Selon le correspondant de l’agence de presse vietnamienne en Afrique du Nord, un bateau transportant des migrants a coulé au large de Tobrouk, dans l’est de la Libye, faisant au moins 51 morts ou disparus.

L’organisation Al-Abreen, qui œuvre pour les migrants et l’aide humanitaire, a déclaré le 19 juin que l’accident s’était produit le 12 juin alors que le bateau, transportant un total de 61 migrants, traversait la mer Méditerranée en direction de l’Europe.

Seules 10 personnes ont survécu au naufrage. Les équipes de secours et de recherche ont retrouvé 16 corps échoués sur les côtes de différentes zones, notamment à Ain Al-Ghazala, Al-Qardaba, Akrimah et Al-Qa’rah.

Les autorités poursuivent actuellement les recherches des victimes disparues.
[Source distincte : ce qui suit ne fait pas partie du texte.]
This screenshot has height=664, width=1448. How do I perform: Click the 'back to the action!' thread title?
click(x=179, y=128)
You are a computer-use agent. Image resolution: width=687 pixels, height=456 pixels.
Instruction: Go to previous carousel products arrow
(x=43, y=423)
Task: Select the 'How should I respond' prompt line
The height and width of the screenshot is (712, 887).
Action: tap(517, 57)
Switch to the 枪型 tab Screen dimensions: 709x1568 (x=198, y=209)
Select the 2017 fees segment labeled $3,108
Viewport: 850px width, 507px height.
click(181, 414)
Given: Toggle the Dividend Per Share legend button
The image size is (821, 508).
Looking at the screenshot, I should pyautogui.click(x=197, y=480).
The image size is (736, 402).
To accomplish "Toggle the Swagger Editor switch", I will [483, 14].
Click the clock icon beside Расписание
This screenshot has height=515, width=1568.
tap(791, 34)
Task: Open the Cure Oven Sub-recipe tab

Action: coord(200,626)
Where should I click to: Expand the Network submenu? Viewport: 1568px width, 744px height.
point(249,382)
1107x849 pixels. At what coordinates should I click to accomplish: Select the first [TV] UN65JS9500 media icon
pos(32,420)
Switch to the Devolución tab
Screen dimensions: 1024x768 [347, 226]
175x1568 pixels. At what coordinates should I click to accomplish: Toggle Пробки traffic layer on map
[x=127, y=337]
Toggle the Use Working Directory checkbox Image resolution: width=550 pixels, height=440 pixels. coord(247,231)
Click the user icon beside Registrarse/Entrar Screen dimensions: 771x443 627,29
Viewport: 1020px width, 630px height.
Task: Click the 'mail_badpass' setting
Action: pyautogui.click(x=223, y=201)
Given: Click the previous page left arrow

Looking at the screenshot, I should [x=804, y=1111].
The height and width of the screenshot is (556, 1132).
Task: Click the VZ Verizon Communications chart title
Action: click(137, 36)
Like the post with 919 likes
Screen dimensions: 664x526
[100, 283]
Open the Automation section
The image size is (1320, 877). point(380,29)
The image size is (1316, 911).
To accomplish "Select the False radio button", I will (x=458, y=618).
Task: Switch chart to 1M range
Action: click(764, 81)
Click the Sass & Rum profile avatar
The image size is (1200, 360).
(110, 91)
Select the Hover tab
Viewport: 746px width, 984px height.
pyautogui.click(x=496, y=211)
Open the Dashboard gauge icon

L’organisation n’a pas encore communiqué la nationalité des victimes et a indiqué que le nombre de morts et de disparus pourrait évoluer au fil des recherches.

Depuis de nombreuses années, la Libye est l’un des principaux points de transit pour les migrants et les réfugiés d’Afrique, du Moyen-Orient et d’autres régions qui souhaitent traverser la Méditerranée pour rejoindre l’Europe.

L’instabilité politique , la présence de réseaux de trafic d’êtres humains et sa situation géographique avantageuse ont fait de ce pays d’Afrique du Nord une porte d’entrée cruciale sur les routes migratoires vers des pays comme l’Italie, Malte et la Grèce.

Cependant, ces voyages en mer sont souvent effectués à bord de vieux bateaux surchargés qui ne répondent pas aux normes de sécurité maritime.

Cela explique la fréquence des naufrages, surtout par mauvais temps ou en mer agitée.

Les organisations humanitaires internationales ont averti à maintes reprises que la route méditerranéenne demeure l’une des routes migratoires les plus dangereuses au monde , des milliers de personnes mourant ou disparaissant chaque année en tentant de trouver une vie meilleure en Europe.

Le naufrage de l’embarcation au large de Tobrouk met une fois de plus en lumière les graves risques auxquels sont confrontés les migrants et souligne la nécessité d’une coopération internationale accrue pour lutter contre le trafic d’êtres humains et améliorer les efforts de sauvetage en mer.